═══ Extracted entries

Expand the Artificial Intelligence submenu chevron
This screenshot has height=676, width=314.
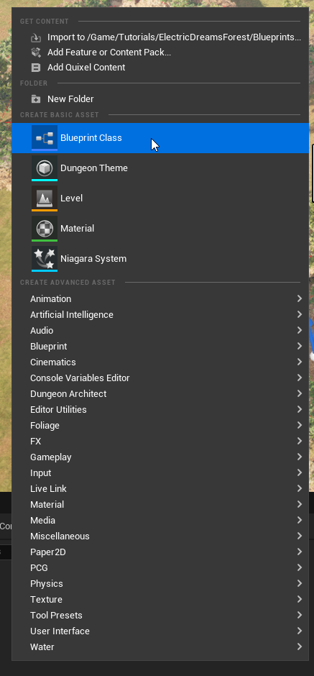(300, 315)
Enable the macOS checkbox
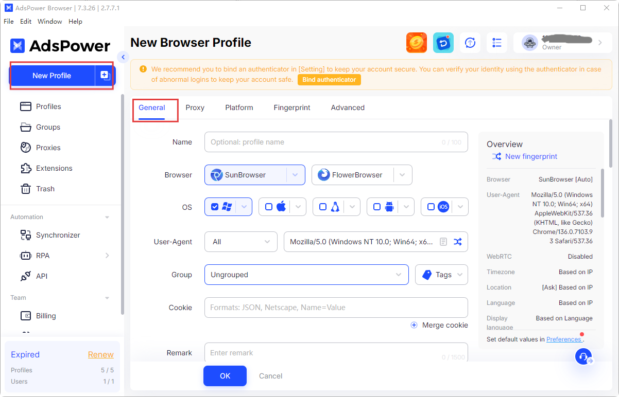 [x=269, y=207]
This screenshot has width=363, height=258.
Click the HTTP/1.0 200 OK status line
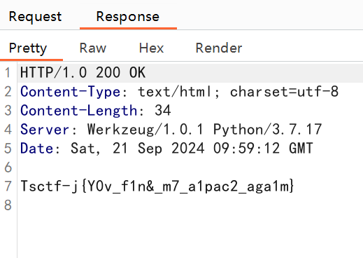(83, 72)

══════

Print the material again word for word, starting at the line containing "Enable the macOS checkbox" and ending at the last line of the material, with both of those lines included. Omit the pictures.

→ **The response**:
Enable the macOS checkbox
 [x=269, y=207]
This screenshot has width=363, height=258.
Click the HTTP/1.0 200 OK status line
(83, 72)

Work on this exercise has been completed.